__WORK TO COMPLETE__: Please output the line containing "Viewport: 1181px width, 549px" and all lines that follow it in the data below, exactly, with no pictures.

Records from a collection:

Start of Block

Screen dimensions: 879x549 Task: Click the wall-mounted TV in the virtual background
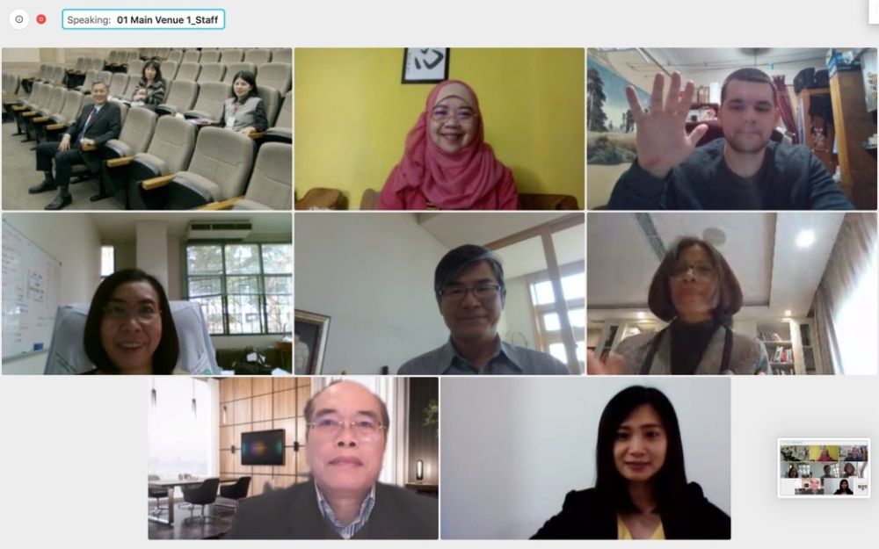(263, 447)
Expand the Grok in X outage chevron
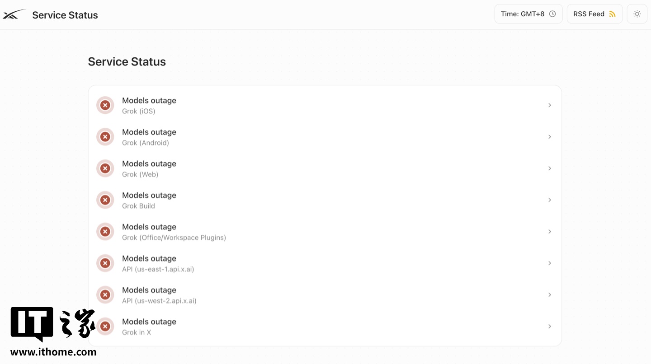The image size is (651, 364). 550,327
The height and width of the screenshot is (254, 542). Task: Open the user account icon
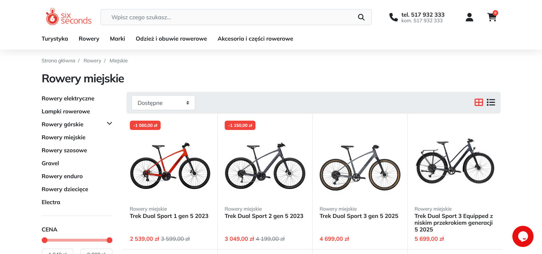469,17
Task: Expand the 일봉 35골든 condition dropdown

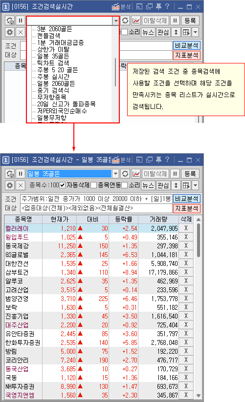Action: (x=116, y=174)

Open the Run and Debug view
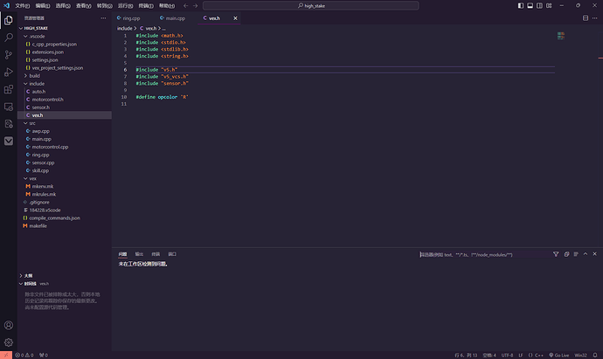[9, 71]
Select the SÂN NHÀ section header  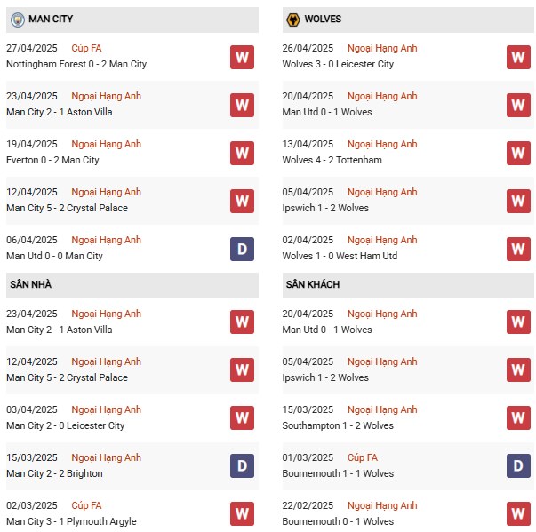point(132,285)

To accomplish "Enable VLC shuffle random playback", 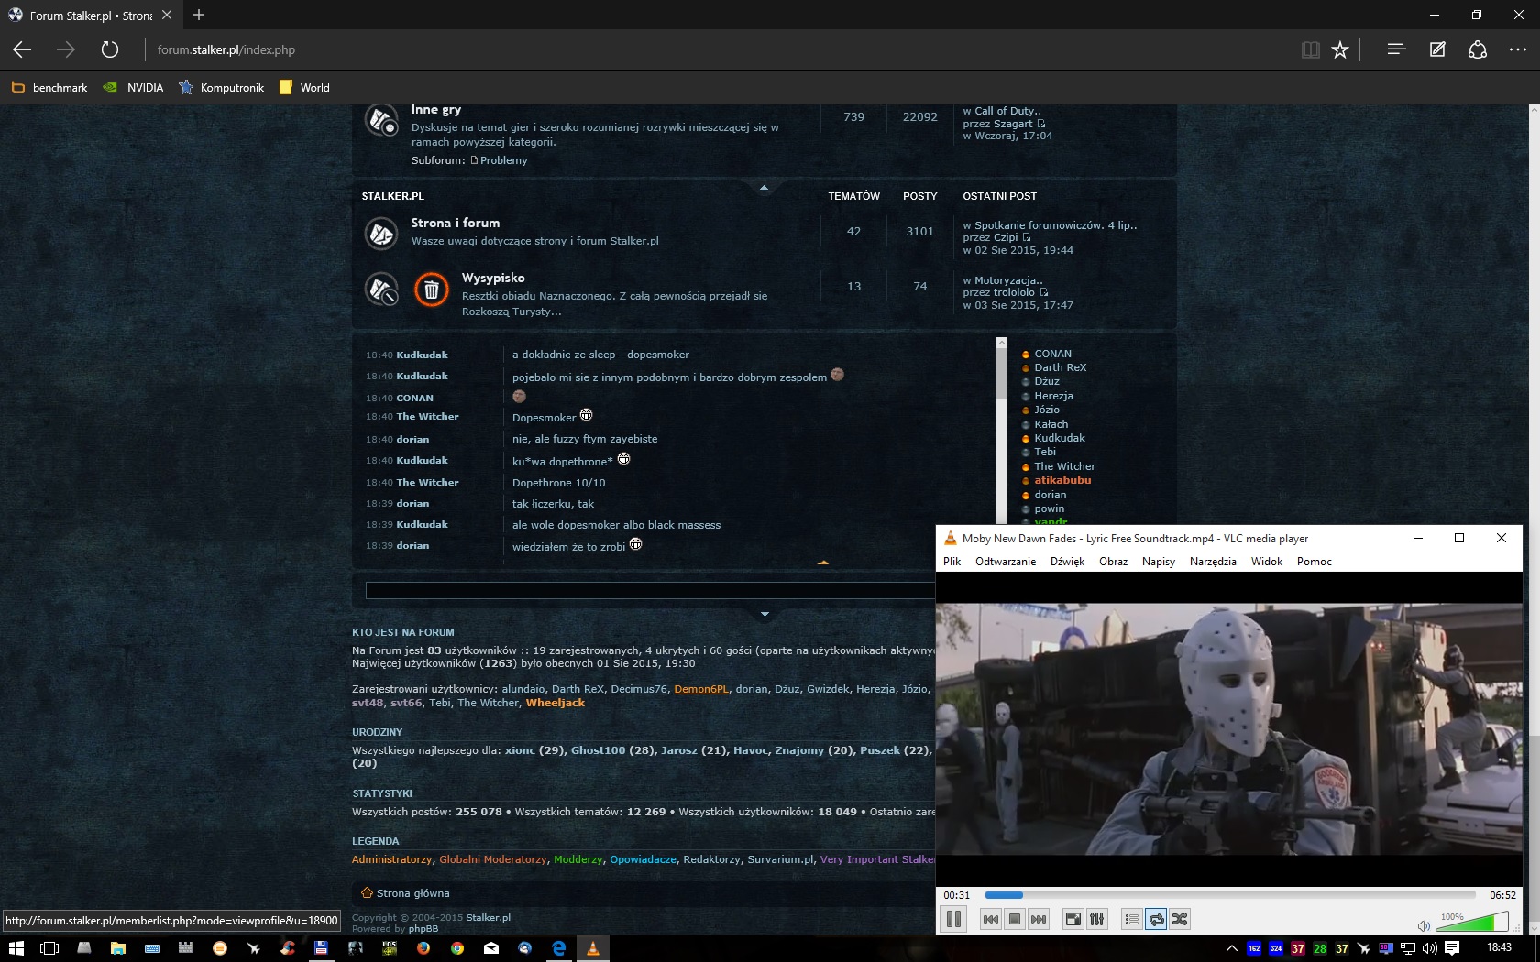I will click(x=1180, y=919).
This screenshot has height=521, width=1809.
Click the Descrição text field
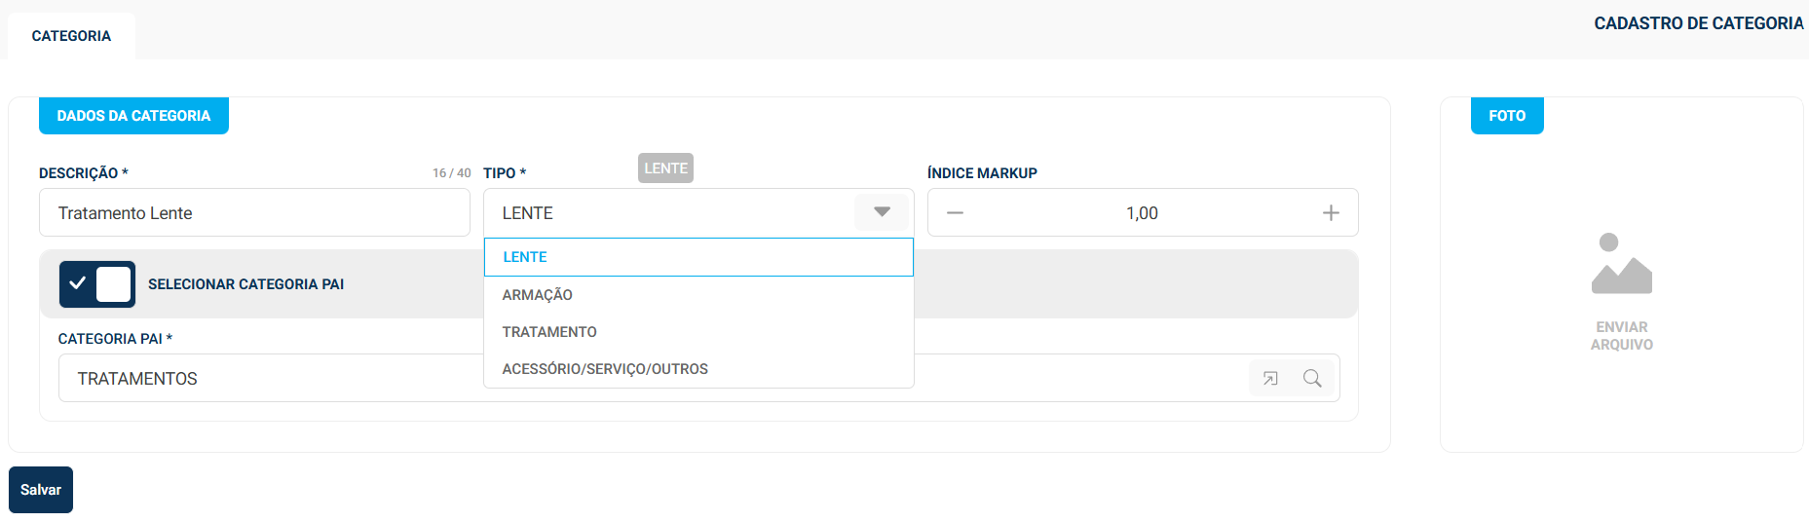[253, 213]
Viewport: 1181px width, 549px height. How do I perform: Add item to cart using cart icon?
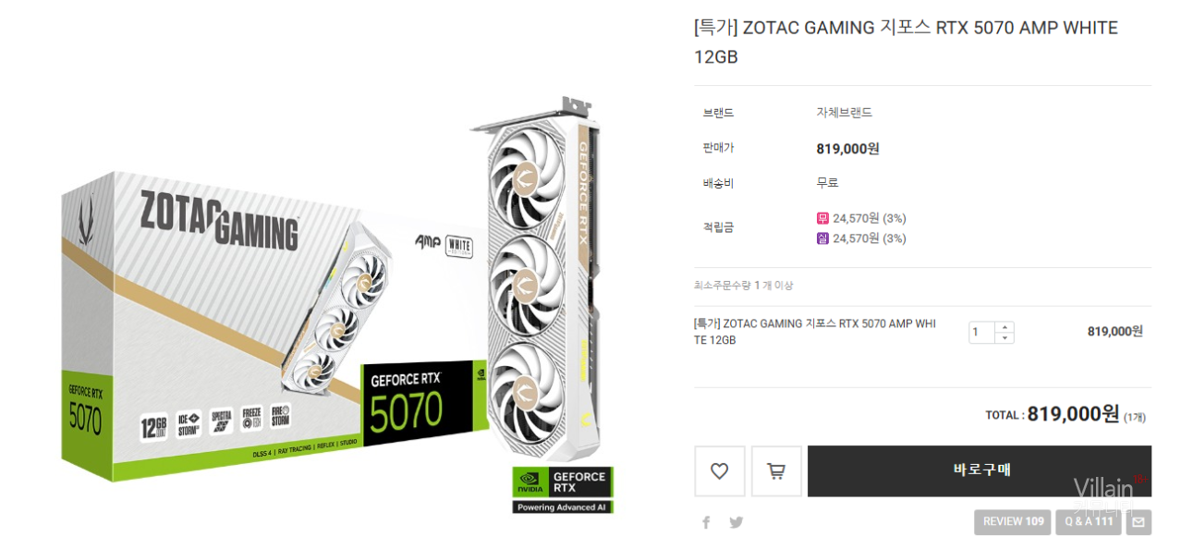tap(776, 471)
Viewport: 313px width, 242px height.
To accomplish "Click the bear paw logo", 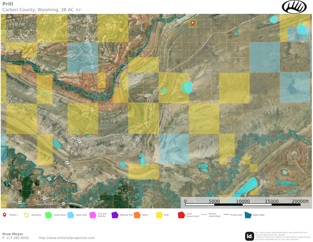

End of Block

__RESPONSE__:
Viewport: 1181px width, 549px height. How do I perform: Add item to cart using cart icon?
tap(776, 471)
Viewport: 313px width, 242px height.
To accomplish "Click the bear paw logo", 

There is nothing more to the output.